*** Supplied information Section Begins ***

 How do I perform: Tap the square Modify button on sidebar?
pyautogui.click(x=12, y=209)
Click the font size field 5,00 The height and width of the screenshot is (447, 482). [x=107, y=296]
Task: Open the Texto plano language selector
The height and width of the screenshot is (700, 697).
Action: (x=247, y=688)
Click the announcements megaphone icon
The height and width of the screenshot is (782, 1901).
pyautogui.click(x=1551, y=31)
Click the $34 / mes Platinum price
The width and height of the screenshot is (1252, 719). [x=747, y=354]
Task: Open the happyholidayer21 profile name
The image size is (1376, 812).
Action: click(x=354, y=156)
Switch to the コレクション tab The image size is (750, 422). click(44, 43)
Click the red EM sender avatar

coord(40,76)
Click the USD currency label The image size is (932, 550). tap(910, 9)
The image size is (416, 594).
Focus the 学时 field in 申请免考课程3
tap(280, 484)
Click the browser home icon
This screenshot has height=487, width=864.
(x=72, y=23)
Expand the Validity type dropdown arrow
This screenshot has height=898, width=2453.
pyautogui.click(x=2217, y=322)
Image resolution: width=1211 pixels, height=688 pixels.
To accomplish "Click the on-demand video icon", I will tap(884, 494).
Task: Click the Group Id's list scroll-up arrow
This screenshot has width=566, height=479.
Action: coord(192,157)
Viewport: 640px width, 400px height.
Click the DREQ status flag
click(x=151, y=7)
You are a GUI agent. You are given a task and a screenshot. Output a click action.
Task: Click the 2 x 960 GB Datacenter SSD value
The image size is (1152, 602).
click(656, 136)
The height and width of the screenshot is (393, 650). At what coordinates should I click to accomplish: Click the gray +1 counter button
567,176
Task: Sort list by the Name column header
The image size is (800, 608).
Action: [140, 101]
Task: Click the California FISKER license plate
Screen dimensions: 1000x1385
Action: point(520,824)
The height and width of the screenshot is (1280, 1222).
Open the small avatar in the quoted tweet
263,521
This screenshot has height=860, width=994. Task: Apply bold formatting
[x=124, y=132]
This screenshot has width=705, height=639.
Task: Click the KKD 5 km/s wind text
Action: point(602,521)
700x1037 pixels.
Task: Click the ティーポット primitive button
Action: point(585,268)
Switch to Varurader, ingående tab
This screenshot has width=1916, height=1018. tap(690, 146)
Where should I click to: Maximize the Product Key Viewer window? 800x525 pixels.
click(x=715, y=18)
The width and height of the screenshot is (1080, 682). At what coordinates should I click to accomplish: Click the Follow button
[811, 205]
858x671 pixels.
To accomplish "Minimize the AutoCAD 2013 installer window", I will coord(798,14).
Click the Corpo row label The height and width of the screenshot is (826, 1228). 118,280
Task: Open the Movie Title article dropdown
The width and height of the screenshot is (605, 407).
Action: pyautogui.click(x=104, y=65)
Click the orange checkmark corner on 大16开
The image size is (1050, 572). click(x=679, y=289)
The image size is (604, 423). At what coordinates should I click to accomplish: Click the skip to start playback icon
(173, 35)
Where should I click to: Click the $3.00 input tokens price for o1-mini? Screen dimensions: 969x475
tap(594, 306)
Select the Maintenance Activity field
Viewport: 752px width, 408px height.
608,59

*** Supplied information Section Ends ***

Exercise brief =
Return every line above in which the string "list" occurs.

Answer box =
Task: Click the Group Id's list scroll-up arrow
Task: Sort list by the Name column header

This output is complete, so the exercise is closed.